▸ **Aim**:
Locate each line in the material below that contains the string "should" with the same capitalization, and copy those lines.

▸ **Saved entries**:

------------------------------

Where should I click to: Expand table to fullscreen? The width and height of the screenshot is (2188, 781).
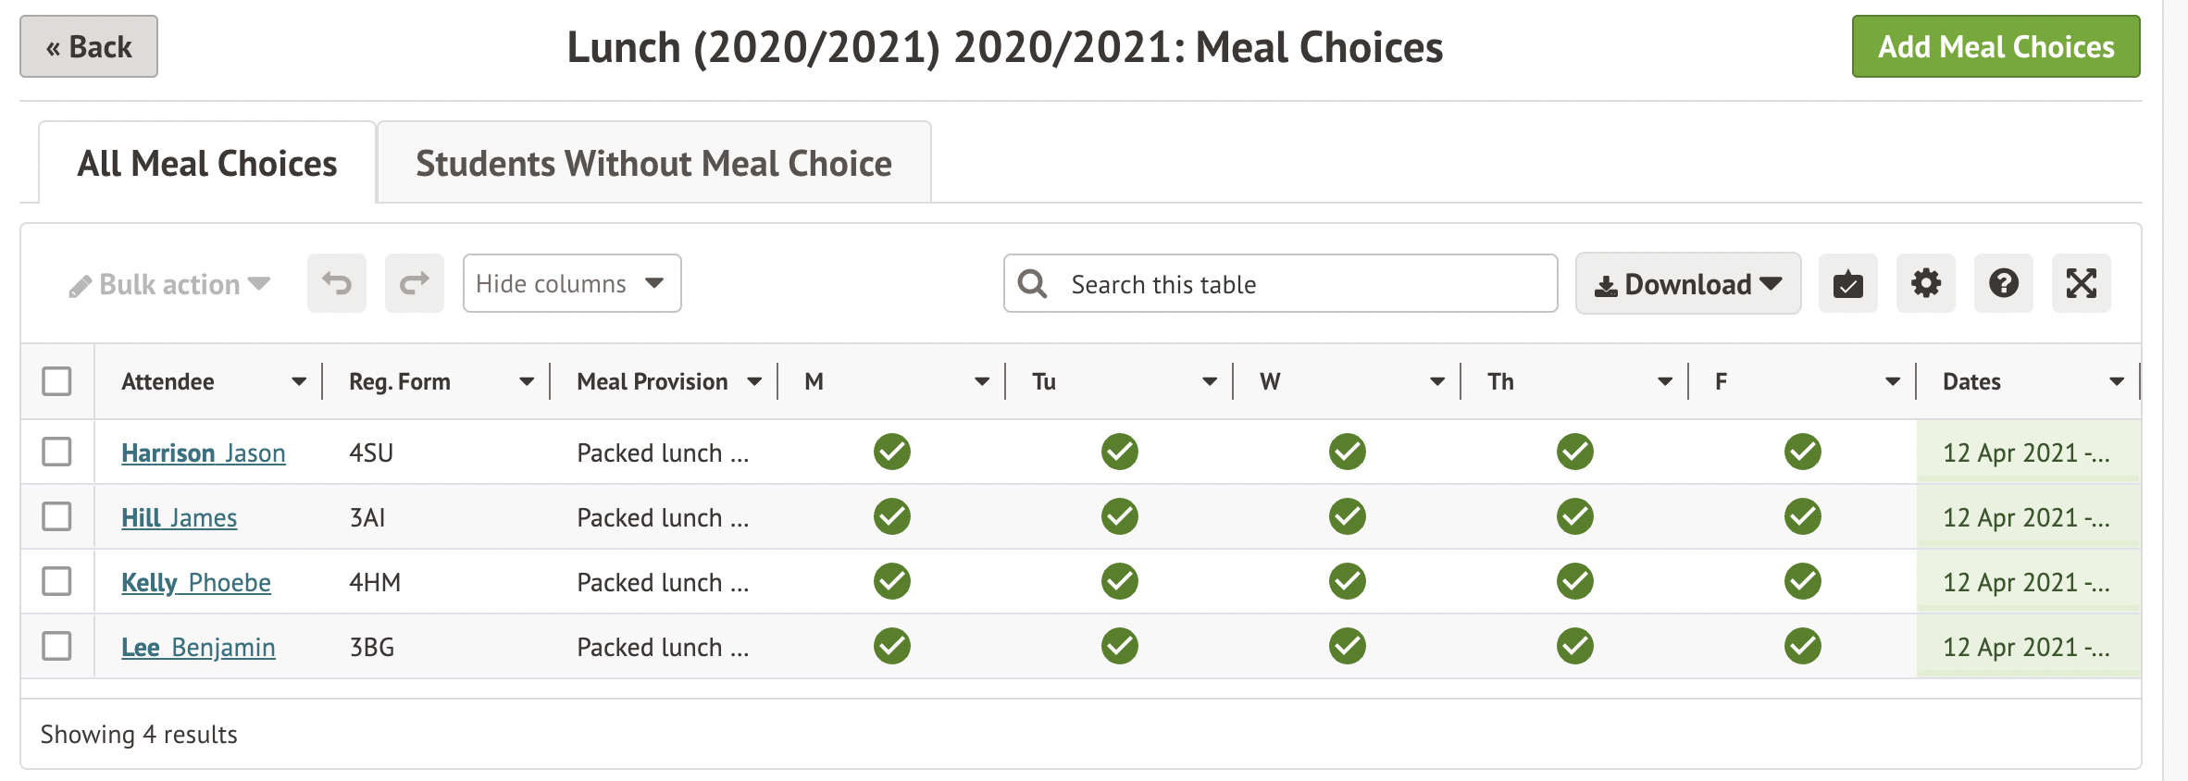(x=2081, y=283)
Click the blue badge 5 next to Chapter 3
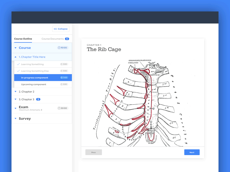Image resolution: width=230 pixels, height=172 pixels. pos(38,99)
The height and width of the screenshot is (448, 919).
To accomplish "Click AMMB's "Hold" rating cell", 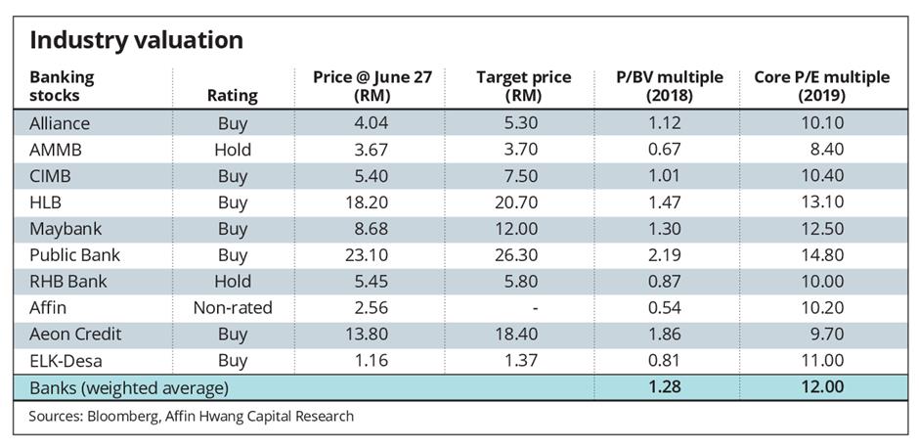I will click(233, 150).
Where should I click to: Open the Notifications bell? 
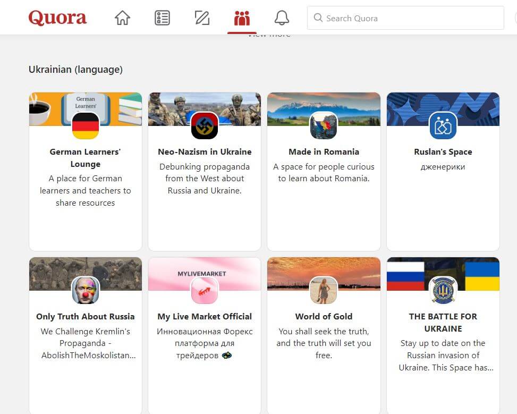[282, 18]
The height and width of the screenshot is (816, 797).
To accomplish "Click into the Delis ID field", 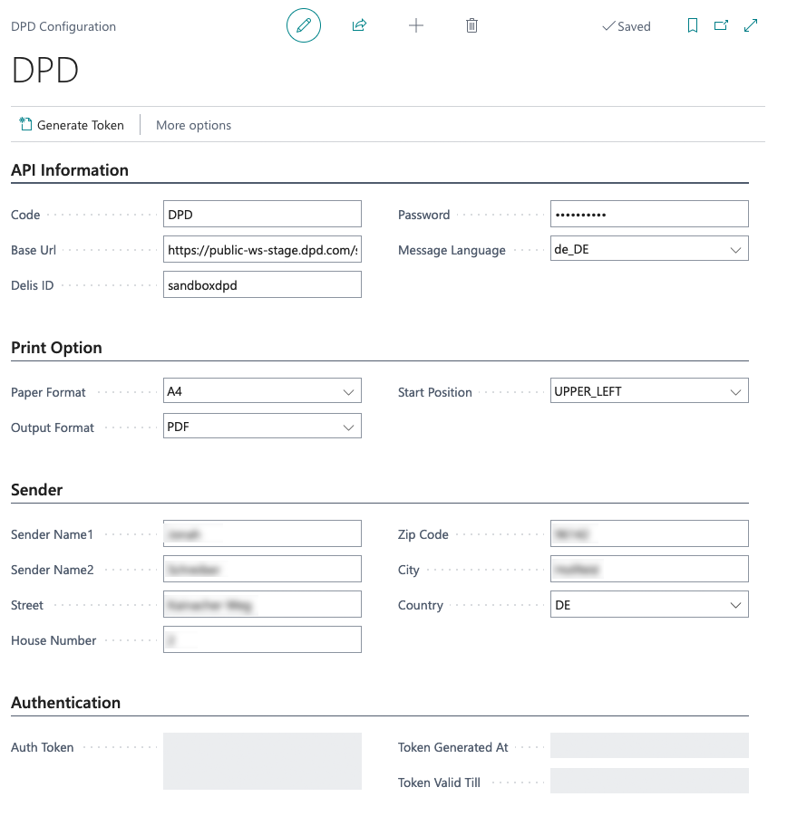I will [262, 285].
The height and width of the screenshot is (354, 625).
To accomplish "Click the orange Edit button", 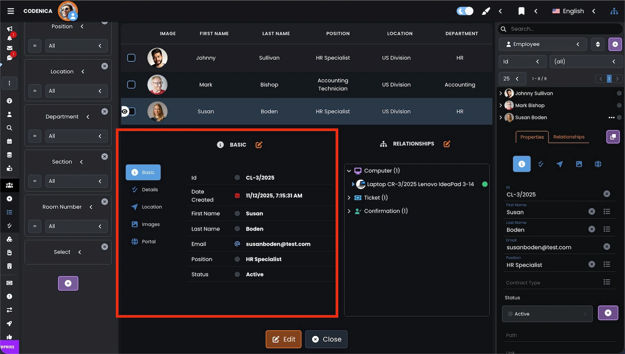I will pos(284,339).
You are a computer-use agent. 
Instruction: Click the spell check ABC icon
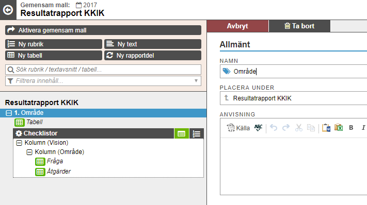(259, 128)
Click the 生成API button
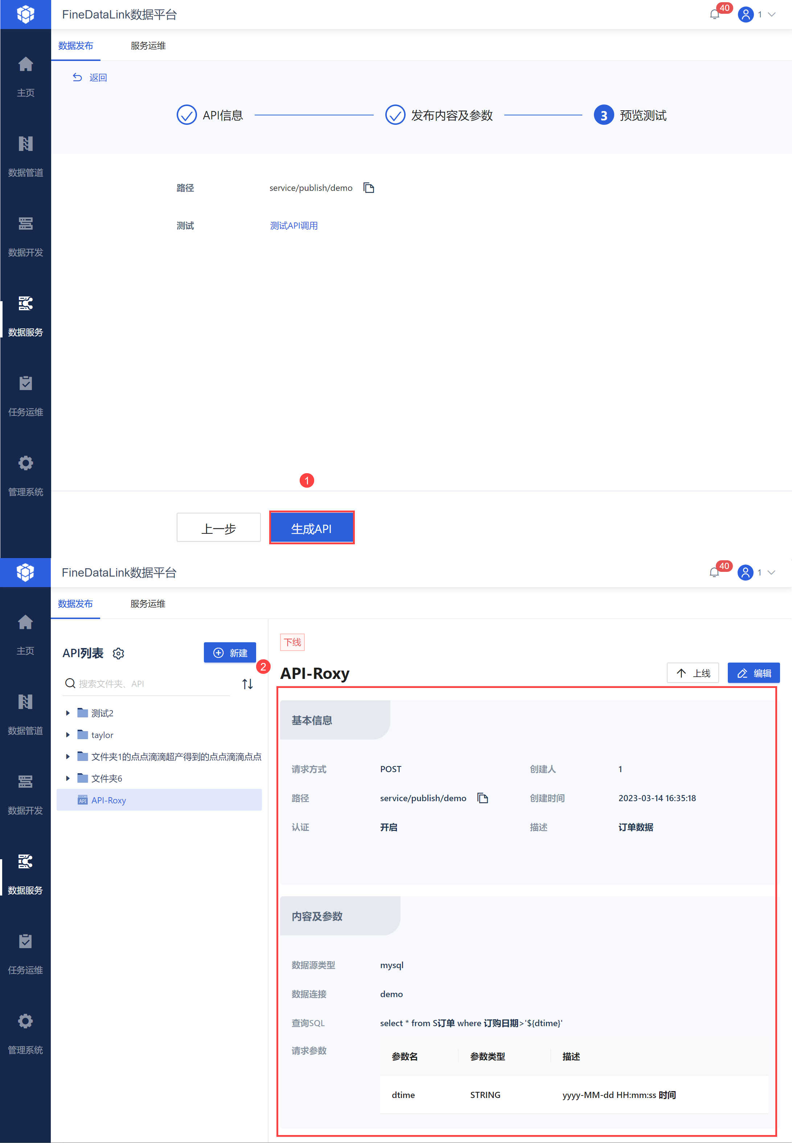The width and height of the screenshot is (792, 1143). [311, 528]
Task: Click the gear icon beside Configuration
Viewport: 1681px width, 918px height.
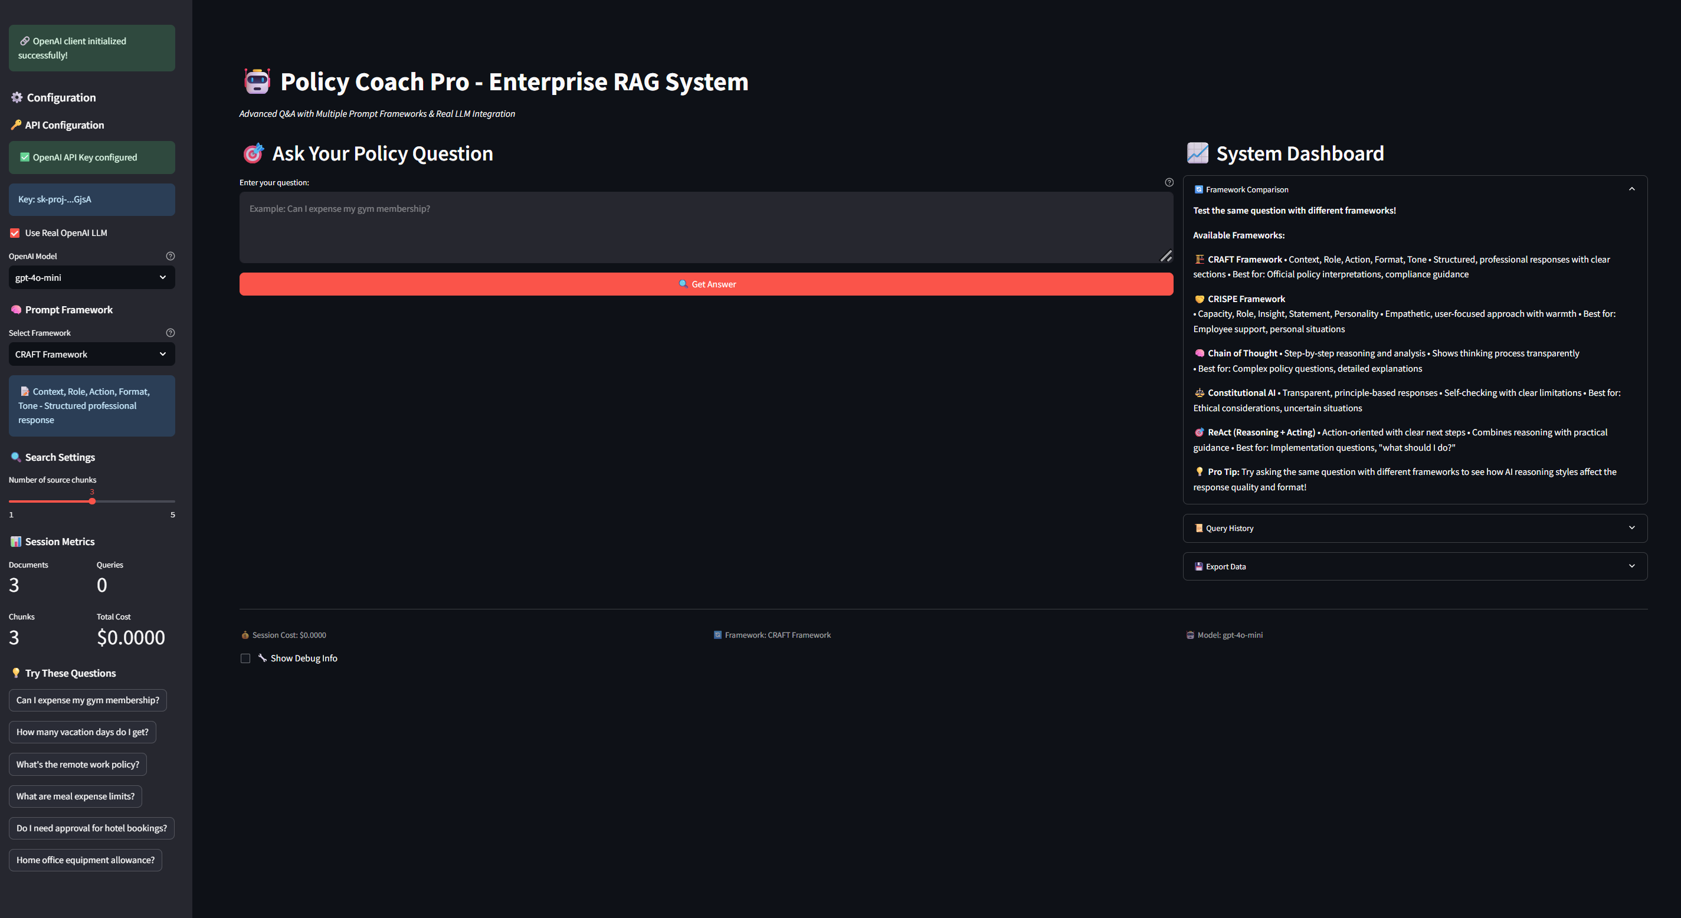Action: tap(17, 97)
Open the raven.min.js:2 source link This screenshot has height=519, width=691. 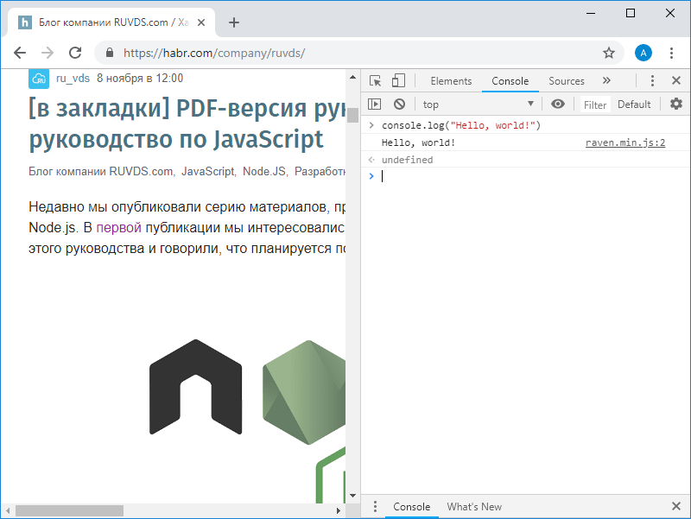pos(624,142)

------------------------------

▸ **Answer to the problem**:
Where should I click to: Expand table to fullscreen? The width and height of the screenshot is (2188, 781).
Where should I click to: Open the Notifications bell? 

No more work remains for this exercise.